### Material for this task ###

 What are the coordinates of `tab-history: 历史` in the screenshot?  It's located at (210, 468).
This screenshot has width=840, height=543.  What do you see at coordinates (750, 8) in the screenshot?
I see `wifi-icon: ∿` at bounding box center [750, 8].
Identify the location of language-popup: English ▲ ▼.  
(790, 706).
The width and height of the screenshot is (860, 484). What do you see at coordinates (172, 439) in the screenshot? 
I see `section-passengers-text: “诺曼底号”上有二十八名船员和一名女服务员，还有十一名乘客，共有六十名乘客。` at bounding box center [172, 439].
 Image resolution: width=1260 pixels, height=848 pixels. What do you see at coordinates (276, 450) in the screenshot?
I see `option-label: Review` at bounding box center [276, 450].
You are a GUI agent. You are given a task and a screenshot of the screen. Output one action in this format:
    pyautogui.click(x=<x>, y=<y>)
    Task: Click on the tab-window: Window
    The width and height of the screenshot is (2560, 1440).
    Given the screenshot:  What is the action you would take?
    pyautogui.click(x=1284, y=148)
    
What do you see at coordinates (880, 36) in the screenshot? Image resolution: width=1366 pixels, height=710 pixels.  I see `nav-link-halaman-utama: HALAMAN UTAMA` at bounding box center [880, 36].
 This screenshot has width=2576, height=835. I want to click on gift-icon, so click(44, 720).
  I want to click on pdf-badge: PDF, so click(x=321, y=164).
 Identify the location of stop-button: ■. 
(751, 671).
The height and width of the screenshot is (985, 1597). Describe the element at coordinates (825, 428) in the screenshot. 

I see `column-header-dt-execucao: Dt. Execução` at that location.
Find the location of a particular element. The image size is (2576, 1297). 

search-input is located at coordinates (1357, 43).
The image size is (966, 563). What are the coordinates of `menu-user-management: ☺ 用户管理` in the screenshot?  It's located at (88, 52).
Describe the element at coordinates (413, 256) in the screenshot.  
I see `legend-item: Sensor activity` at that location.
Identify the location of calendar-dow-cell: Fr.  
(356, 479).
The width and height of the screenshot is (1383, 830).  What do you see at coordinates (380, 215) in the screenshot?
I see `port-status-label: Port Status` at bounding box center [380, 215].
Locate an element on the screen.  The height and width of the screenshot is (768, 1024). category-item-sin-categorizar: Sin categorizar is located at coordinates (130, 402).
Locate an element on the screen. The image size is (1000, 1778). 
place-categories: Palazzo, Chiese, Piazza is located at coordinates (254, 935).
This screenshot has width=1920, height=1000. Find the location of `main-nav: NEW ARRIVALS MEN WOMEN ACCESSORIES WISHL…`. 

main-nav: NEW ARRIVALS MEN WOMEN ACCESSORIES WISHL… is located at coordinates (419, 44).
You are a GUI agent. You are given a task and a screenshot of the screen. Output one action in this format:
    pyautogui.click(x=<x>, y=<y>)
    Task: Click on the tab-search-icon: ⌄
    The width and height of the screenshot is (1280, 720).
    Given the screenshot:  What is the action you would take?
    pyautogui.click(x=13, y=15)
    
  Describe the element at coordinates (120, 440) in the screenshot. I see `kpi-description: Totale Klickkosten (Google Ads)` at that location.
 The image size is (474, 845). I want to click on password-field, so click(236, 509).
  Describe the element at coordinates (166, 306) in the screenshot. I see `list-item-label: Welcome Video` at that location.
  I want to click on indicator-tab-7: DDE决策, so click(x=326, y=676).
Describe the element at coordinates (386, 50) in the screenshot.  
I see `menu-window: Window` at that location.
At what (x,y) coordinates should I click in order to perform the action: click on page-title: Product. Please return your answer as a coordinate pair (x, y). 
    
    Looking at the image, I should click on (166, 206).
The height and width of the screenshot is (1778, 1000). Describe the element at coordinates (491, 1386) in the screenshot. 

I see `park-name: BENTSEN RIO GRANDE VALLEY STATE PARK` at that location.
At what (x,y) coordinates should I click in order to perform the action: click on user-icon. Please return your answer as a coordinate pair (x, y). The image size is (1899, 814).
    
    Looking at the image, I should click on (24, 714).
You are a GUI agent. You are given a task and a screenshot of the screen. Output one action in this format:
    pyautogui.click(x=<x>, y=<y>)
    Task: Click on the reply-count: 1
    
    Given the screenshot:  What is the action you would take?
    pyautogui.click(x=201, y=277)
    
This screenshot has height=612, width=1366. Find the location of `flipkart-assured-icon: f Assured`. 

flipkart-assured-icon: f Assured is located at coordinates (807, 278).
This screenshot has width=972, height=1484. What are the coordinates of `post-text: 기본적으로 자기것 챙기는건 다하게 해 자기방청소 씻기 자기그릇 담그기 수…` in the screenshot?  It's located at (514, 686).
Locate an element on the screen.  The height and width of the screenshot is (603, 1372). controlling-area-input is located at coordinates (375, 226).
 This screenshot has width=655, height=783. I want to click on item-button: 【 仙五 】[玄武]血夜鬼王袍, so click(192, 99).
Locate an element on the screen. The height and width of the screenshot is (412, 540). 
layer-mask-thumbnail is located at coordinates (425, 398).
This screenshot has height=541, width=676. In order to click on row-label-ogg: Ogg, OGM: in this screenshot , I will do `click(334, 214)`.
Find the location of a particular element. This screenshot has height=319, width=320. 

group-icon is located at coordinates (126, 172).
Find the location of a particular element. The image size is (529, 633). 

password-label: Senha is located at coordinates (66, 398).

###

* _Work instruction_: Copy every row above word for word, keeping each line and its spacing unchanged.

* _Output of the exercise_:
 What are the coordinates of `tab-history: 历史` in the screenshot?  It's located at (210, 468).
This screenshot has width=840, height=543.  What do you see at coordinates (750, 8) in the screenshot?
I see `wifi-icon: ∿` at bounding box center [750, 8].
Identify the location of language-popup: English ▲ ▼.  
(790, 706).
The width and height of the screenshot is (860, 484). What do you see at coordinates (172, 439) in the screenshot? 
I see `section-passengers-text: “诺曼底号”上有二十八名船员和一名女服务员，还有十一名乘客，共有六十名乘客。` at bounding box center [172, 439].
 Image resolution: width=1260 pixels, height=848 pixels. What do you see at coordinates (276, 450) in the screenshot?
I see `option-label: Review` at bounding box center [276, 450].
You are a GUI agent. You are given a task and a screenshot of the screen. Output one action in this format:
    pyautogui.click(x=<x>, y=<y>)
    Task: Click on the tab-window: Window
    The width and height of the screenshot is (2560, 1440).
    Given the screenshot:  What is the action you would take?
    pyautogui.click(x=1284, y=148)
    
What do you see at coordinates (880, 36) in the screenshot? Image resolution: width=1366 pixels, height=710 pixels.  I see `nav-link-halaman-utama: HALAMAN UTAMA` at bounding box center [880, 36].
 This screenshot has width=2576, height=835. I want to click on gift-icon, so click(44, 720).
  I want to click on pdf-badge: PDF, so click(x=321, y=164).
 Identify the location of stop-button: ■. 
(751, 671).
The height and width of the screenshot is (985, 1597). Describe the element at coordinates (825, 428) in the screenshot. 

I see `column-header-dt-execucao: Dt. Execução` at that location.
Find the location of a particular element. The image size is (2576, 1297). 

search-input is located at coordinates (1357, 43).
The image size is (966, 563). What are the coordinates of `menu-user-management: ☺ 用户管理` in the screenshot?  It's located at (88, 52).
Describe the element at coordinates (413, 256) in the screenshot.  
I see `legend-item: Sensor activity` at that location.
Identify the location of calendar-dow-cell: Fr.  
(356, 479).
The width and height of the screenshot is (1383, 830).  What do you see at coordinates (380, 215) in the screenshot?
I see `port-status-label: Port Status` at bounding box center [380, 215].
Locate an element on the screen.  The height and width of the screenshot is (768, 1024). category-item-sin-categorizar: Sin categorizar is located at coordinates (130, 402).
Locate an element on the screen. The image size is (1000, 1778). 
place-categories: Palazzo, Chiese, Piazza is located at coordinates (254, 935).
This screenshot has width=1920, height=1000. Find the location of `main-nav: NEW ARRIVALS MEN WOMEN ACCESSORIES WISHL…`. 

main-nav: NEW ARRIVALS MEN WOMEN ACCESSORIES WISHL… is located at coordinates (419, 44).
You are a GUI agent. You are given a task and a screenshot of the screen. Output one action in this format:
    pyautogui.click(x=<x>, y=<y>)
    Task: Click on the tab-search-icon: ⌄
    The width and height of the screenshot is (1280, 720).
    Given the screenshot:  What is the action you would take?
    pyautogui.click(x=13, y=15)
    
  Describe the element at coordinates (120, 440) in the screenshot. I see `kpi-description: Totale Klickkosten (Google Ads)` at that location.
 The image size is (474, 845). I want to click on password-field, so click(236, 509).
  Describe the element at coordinates (166, 306) in the screenshot. I see `list-item-label: Welcome Video` at that location.
  I want to click on indicator-tab-7: DDE决策, so click(x=326, y=676).
Describe the element at coordinates (386, 50) in the screenshot.  
I see `menu-window: Window` at that location.
At what (x,y) coordinates should I click in order to perform the action: click on page-title: Product. Please return your answer as a coordinate pair (x, y). 
    
    Looking at the image, I should click on (166, 206).
The height and width of the screenshot is (1778, 1000). Describe the element at coordinates (491, 1386) in the screenshot. 

I see `park-name: BENTSEN RIO GRANDE VALLEY STATE PARK` at that location.
At what (x,y) coordinates should I click in order to perform the action: click on user-icon. Please return your answer as a coordinate pair (x, y). The image size is (1899, 814).
    
    Looking at the image, I should click on (24, 714).
You are a GUI agent. You are given a task and a screenshot of the screen. Output one action in this format:
    pyautogui.click(x=<x>, y=<y>)
    Task: Click on the reply-count: 1
    
    Given the screenshot:  What is the action you would take?
    pyautogui.click(x=201, y=277)
    
This screenshot has height=612, width=1366. Find the location of `flipkart-assured-icon: f Assured`. 

flipkart-assured-icon: f Assured is located at coordinates (807, 278).
This screenshot has width=972, height=1484. What are the coordinates of `post-text: 기본적으로 자기것 챙기는건 다하게 해 자기방청소 씻기 자기그릇 담그기 수…` in the screenshot?  It's located at (514, 686).
Locate an element on the screen.  The height and width of the screenshot is (603, 1372). controlling-area-input is located at coordinates (375, 226).
 This screenshot has width=655, height=783. I want to click on item-button: 【 仙五 】[玄武]血夜鬼王袍, so click(192, 99).
Locate an element on the screen. The height and width of the screenshot is (412, 540). 
layer-mask-thumbnail is located at coordinates (425, 398).
This screenshot has height=541, width=676. In order to click on row-label-ogg: Ogg, OGM: in this screenshot , I will do `click(334, 214)`.
Find the location of a particular element. This screenshot has height=319, width=320. 

group-icon is located at coordinates (126, 172).
Find the location of a particular element. The image size is (529, 633). 

password-label: Senha is located at coordinates (66, 398).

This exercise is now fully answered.